> _GOAL OF THE EXERCISE_: If a line in the entries below includes "Open", pick it out and copy it.

%%

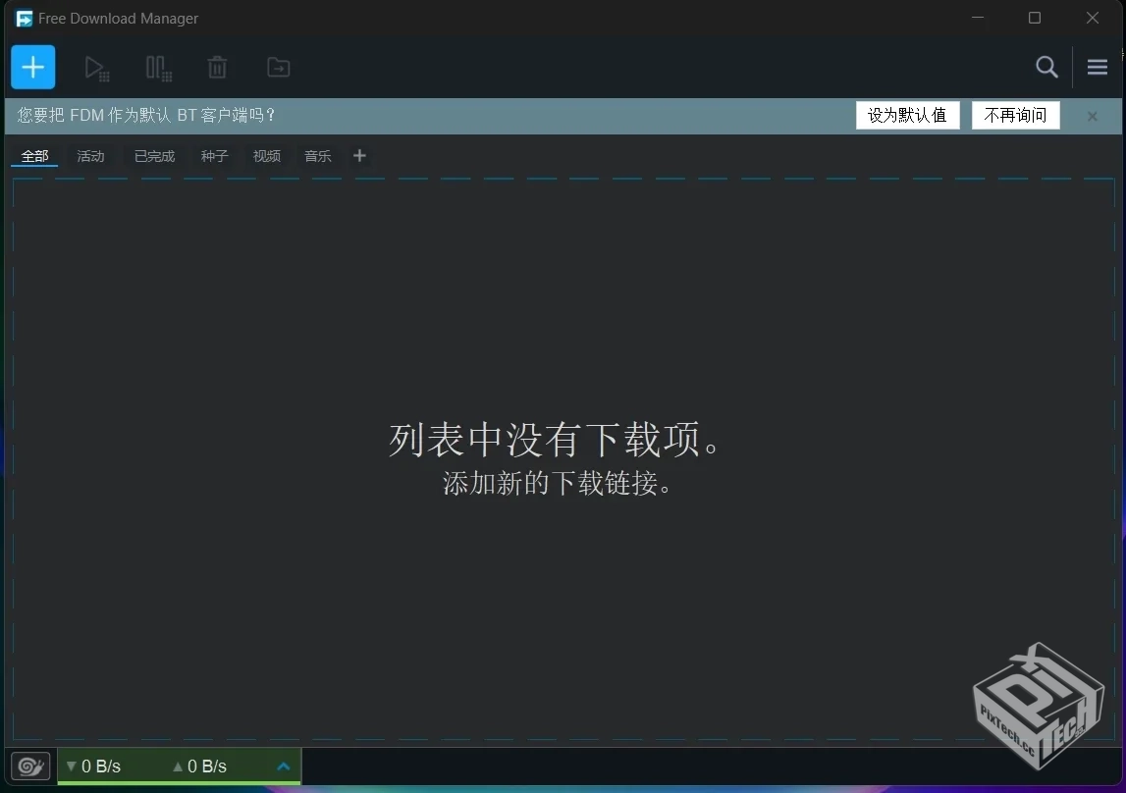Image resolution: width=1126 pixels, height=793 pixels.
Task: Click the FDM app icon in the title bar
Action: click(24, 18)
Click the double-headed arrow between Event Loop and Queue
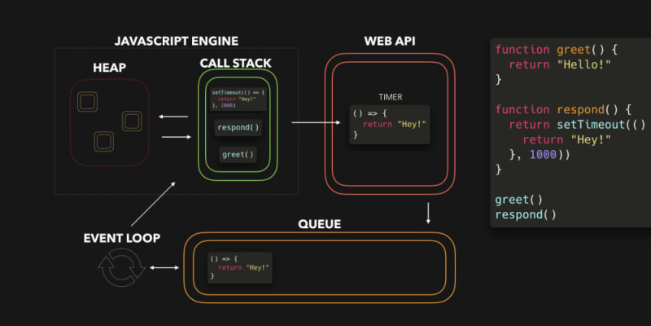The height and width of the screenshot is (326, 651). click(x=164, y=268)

%%
%%

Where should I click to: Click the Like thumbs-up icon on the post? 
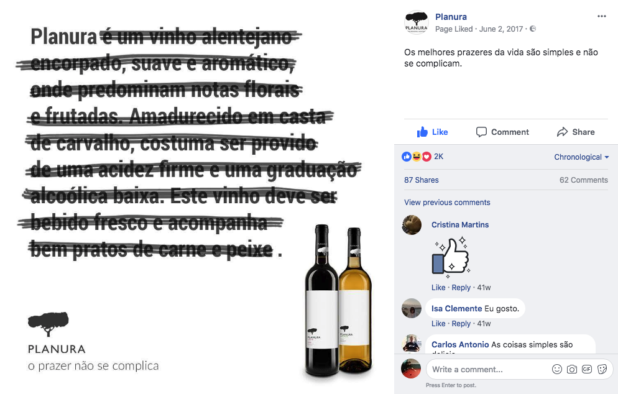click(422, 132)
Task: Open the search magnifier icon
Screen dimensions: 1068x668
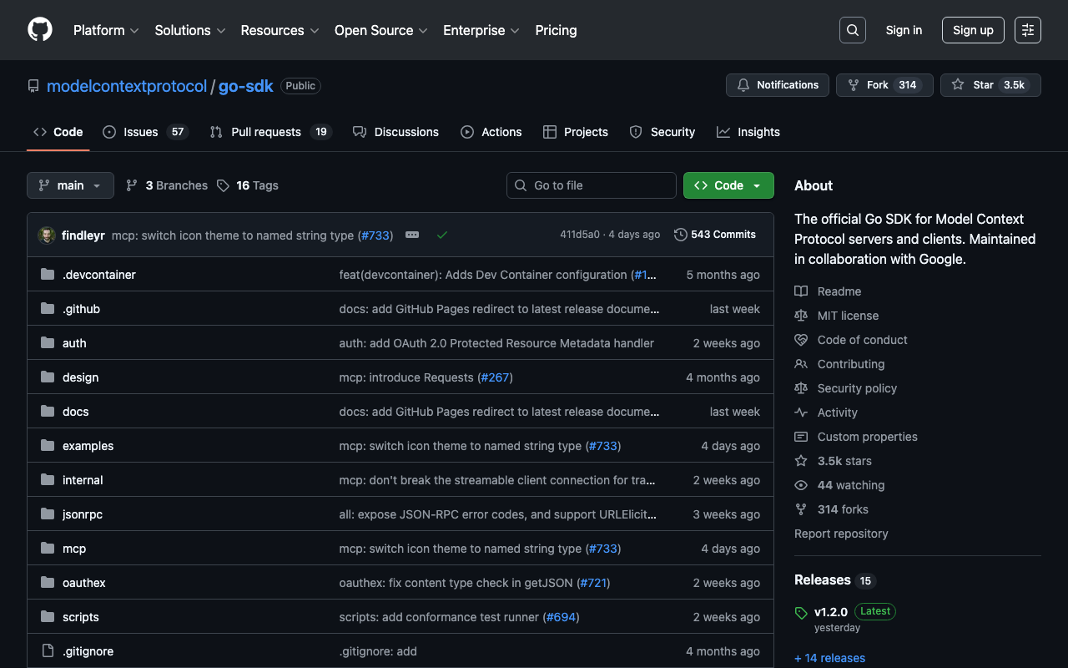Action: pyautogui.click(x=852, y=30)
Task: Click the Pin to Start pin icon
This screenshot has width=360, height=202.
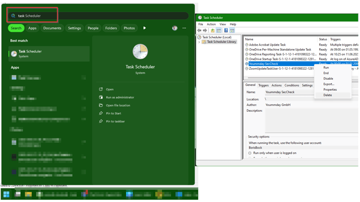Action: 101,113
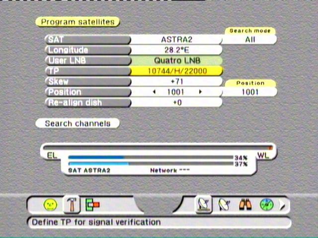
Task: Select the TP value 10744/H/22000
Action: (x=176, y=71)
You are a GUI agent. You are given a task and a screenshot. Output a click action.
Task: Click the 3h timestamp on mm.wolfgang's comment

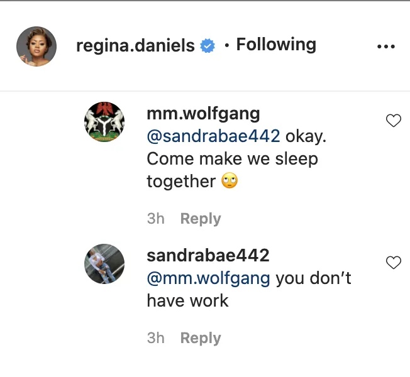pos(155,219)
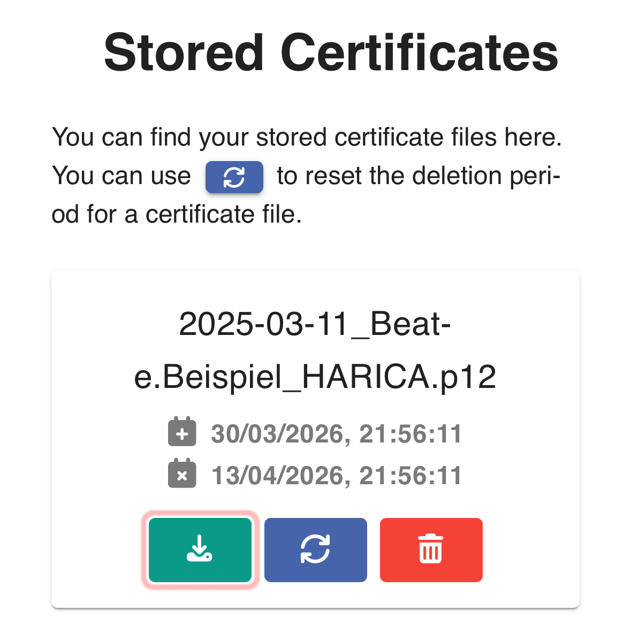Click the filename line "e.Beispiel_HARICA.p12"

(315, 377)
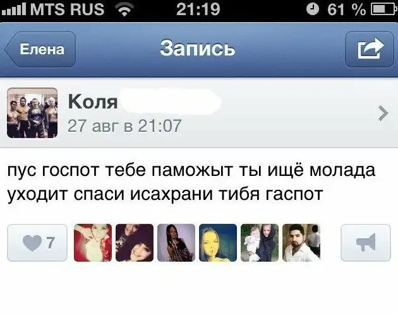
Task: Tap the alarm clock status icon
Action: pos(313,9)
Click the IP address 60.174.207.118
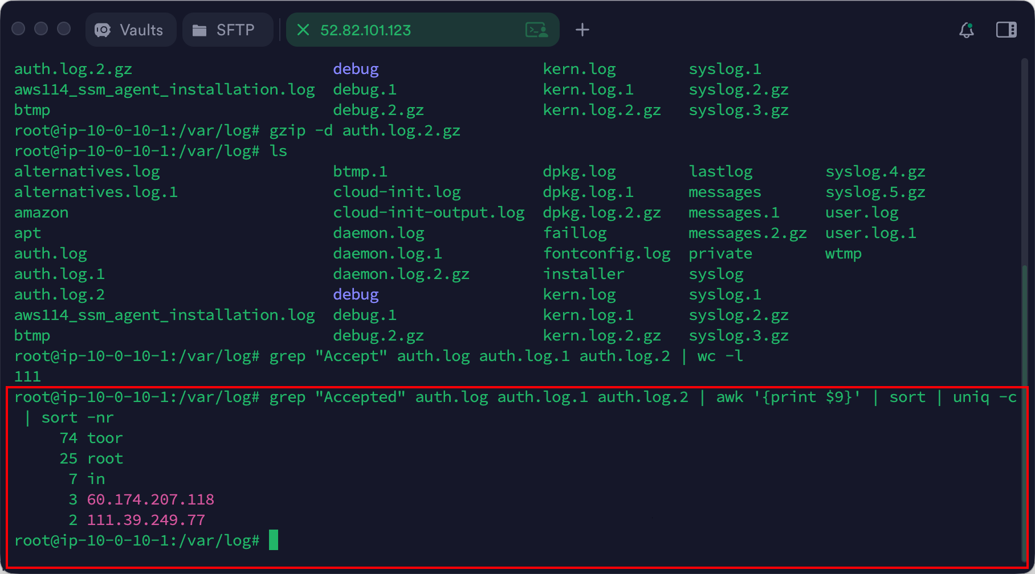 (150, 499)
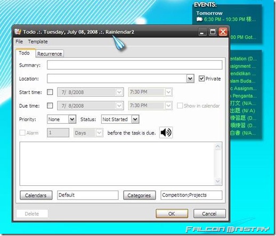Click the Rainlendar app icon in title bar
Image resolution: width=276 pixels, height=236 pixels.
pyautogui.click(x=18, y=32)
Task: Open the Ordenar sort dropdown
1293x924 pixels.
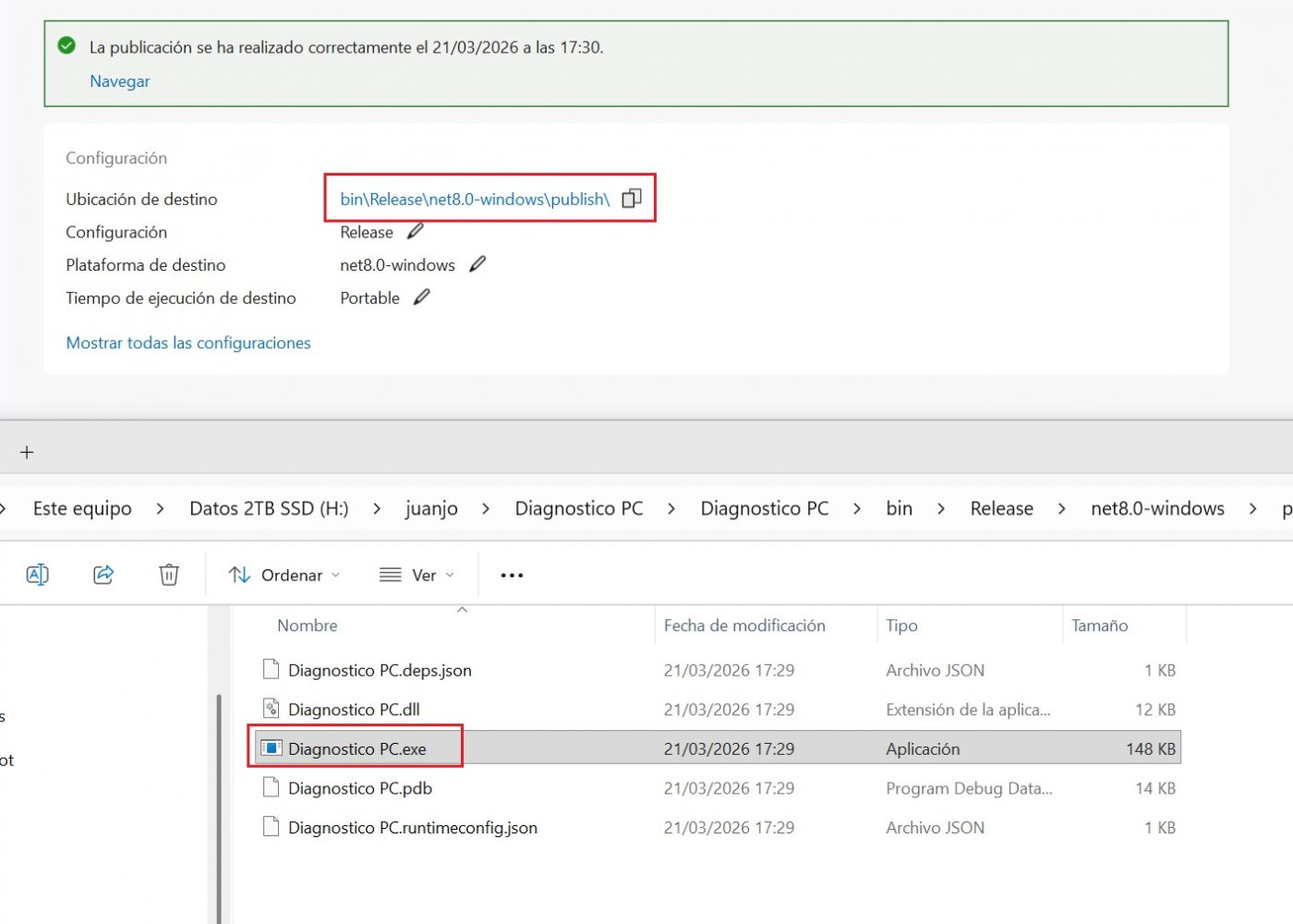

%%
%%

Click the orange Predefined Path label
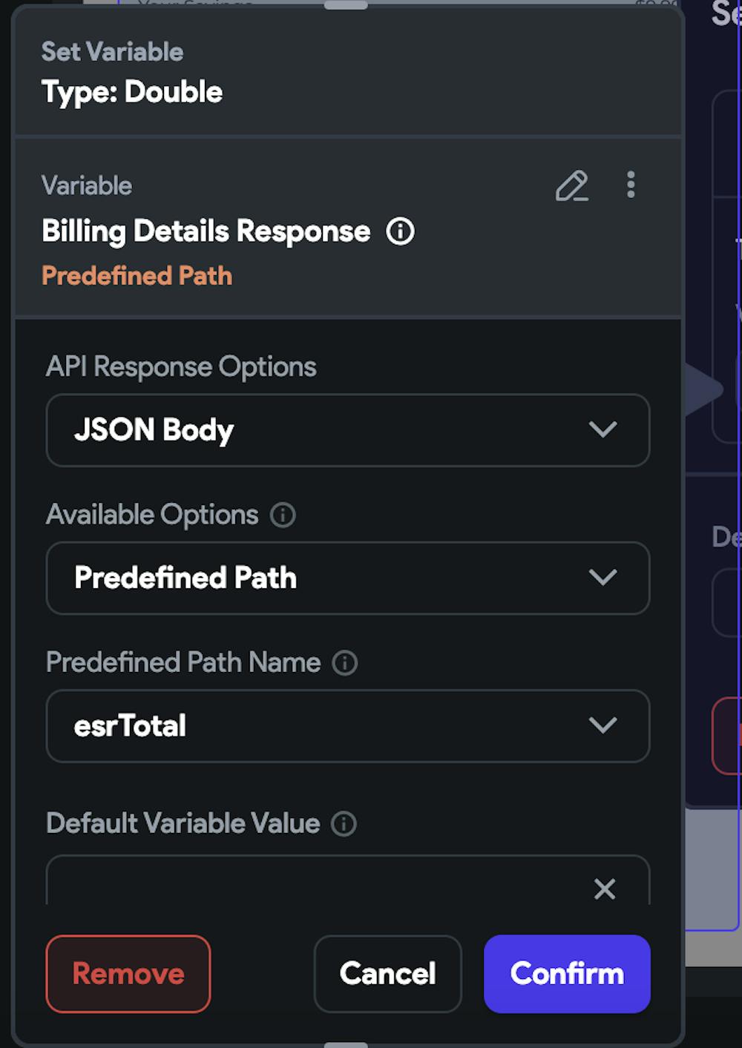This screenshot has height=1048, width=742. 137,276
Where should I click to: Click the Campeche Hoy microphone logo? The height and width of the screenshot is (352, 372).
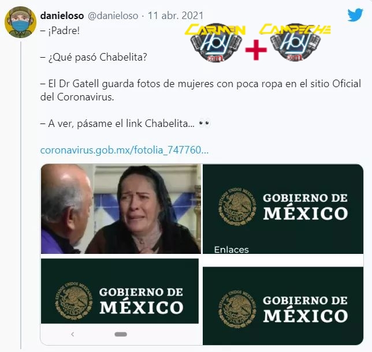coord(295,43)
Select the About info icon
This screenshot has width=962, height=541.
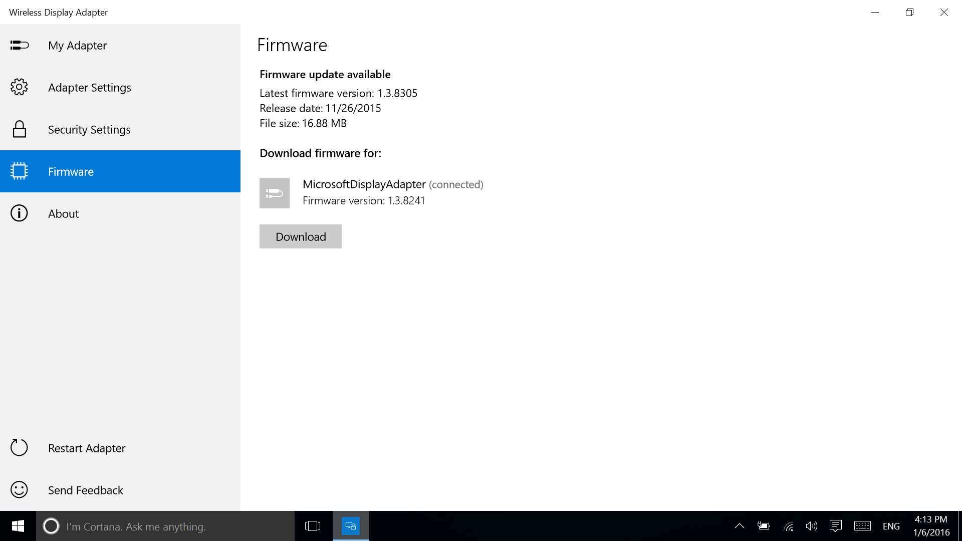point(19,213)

%%

> _COMPLETED TASK_:
Task: Open the search magnifier icon
Task: Open the Ordenar sort dropdown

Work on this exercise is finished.